- [How to complete this task]:
Return all of the entries exactly as written.

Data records
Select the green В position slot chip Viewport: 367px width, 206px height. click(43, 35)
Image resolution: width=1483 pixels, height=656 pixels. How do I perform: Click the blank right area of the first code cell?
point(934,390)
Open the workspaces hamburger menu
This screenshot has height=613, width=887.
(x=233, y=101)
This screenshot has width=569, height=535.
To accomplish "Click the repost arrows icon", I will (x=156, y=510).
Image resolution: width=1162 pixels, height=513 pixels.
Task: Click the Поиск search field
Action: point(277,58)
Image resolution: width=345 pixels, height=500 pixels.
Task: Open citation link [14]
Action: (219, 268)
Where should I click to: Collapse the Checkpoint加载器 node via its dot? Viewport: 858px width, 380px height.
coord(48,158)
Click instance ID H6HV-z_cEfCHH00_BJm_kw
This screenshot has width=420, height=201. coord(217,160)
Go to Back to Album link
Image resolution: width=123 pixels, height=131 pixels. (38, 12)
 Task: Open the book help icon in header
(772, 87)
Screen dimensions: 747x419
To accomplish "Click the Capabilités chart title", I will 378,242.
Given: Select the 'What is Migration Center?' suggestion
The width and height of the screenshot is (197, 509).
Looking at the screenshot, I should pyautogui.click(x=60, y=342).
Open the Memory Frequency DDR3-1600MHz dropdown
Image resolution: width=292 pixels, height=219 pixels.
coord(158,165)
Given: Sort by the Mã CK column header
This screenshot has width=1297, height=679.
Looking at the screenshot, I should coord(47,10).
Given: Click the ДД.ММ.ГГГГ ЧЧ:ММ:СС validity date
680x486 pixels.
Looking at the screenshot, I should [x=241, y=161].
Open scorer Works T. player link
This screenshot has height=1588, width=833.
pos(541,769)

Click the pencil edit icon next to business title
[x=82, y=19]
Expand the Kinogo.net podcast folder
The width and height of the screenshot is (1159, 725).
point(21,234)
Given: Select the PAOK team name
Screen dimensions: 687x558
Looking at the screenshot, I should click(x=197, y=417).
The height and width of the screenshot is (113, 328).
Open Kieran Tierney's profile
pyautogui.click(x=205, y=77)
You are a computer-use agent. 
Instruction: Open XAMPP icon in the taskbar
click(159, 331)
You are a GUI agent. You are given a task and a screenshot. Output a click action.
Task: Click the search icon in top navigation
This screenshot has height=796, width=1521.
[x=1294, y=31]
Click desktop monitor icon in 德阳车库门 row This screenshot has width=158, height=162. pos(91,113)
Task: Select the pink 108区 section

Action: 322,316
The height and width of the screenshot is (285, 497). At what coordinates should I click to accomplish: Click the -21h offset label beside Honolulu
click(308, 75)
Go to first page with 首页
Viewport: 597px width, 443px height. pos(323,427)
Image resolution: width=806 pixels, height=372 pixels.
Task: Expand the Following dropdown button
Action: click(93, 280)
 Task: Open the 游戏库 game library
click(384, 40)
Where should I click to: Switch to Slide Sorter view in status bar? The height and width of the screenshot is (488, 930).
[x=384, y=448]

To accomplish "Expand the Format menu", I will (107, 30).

- [Exercise solution]:
Select the green В position slot chip Viewport: 367px width, 206px height. click(43, 35)
Image resolution: width=1483 pixels, height=656 pixels. How do I perform: Click the blank right area of the first code cell?
point(934,390)
Open the workspaces hamburger menu
This screenshot has height=613, width=887.
(x=233, y=101)
This screenshot has width=569, height=535.
To accomplish "Click the repost arrows icon", I will (x=156, y=510).
Image resolution: width=1162 pixels, height=513 pixels.
Task: Click the Поиск search field
Action: point(277,58)
Image resolution: width=345 pixels, height=500 pixels.
Task: Open citation link [14]
Action: (219, 268)
Where should I click to: Collapse the Checkpoint加载器 node via its dot? Viewport: 858px width, 380px height.
coord(48,158)
Click instance ID H6HV-z_cEfCHH00_BJm_kw
This screenshot has width=420, height=201. coord(217,160)
Go to Back to Album link
Image resolution: width=123 pixels, height=131 pixels. (38, 12)
 Task: Open the book help icon in header
(772, 87)
Screen dimensions: 747x419
To accomplish "Click the Capabilités chart title", I will 378,242.
Given: Select the 'What is Migration Center?' suggestion
The width and height of the screenshot is (197, 509).
Looking at the screenshot, I should pyautogui.click(x=60, y=342).
Open the Memory Frequency DDR3-1600MHz dropdown
Image resolution: width=292 pixels, height=219 pixels.
coord(158,165)
Given: Sort by the Mã CK column header
This screenshot has width=1297, height=679.
Looking at the screenshot, I should coord(47,10).
Given: Click the ДД.ММ.ГГГГ ЧЧ:ММ:СС validity date
680x486 pixels.
Looking at the screenshot, I should [x=241, y=161].
Open scorer Works T. player link
This screenshot has height=1588, width=833.
pos(541,769)

Click the pencil edit icon next to business title
[x=82, y=19]
Expand the Kinogo.net podcast folder
The width and height of the screenshot is (1159, 725).
point(21,234)
Given: Select the PAOK team name
Screen dimensions: 687x558
Looking at the screenshot, I should click(x=197, y=417).
The height and width of the screenshot is (113, 328).
Open Kieran Tierney's profile
pyautogui.click(x=205, y=77)
You are a computer-use agent. 
Instruction: Open XAMPP icon in the taskbar
click(159, 331)
You are a GUI agent. You are given a task and a screenshot. Output a click action.
Task: Click the search icon in top navigation
This screenshot has height=796, width=1521.
[x=1294, y=31]
Click desktop monitor icon in 德阳车库门 row This screenshot has width=158, height=162. pos(91,113)
Task: Select the pink 108区 section

Action: 322,316
The height and width of the screenshot is (285, 497). At what coordinates should I click to accomplish: Click the -21h offset label beside Honolulu
click(308, 75)
Go to first page with 首页
Viewport: 597px width, 443px height. pos(323,427)
Image resolution: width=806 pixels, height=372 pixels.
Task: Expand the Following dropdown button
Action: click(93, 280)
 Task: Open the 游戏库 game library
click(384, 40)
Where should I click to: Switch to Slide Sorter view in status bar? The height and width of the screenshot is (488, 930).
[x=384, y=448]

To accomplish "Expand the Format menu", I will (107, 30).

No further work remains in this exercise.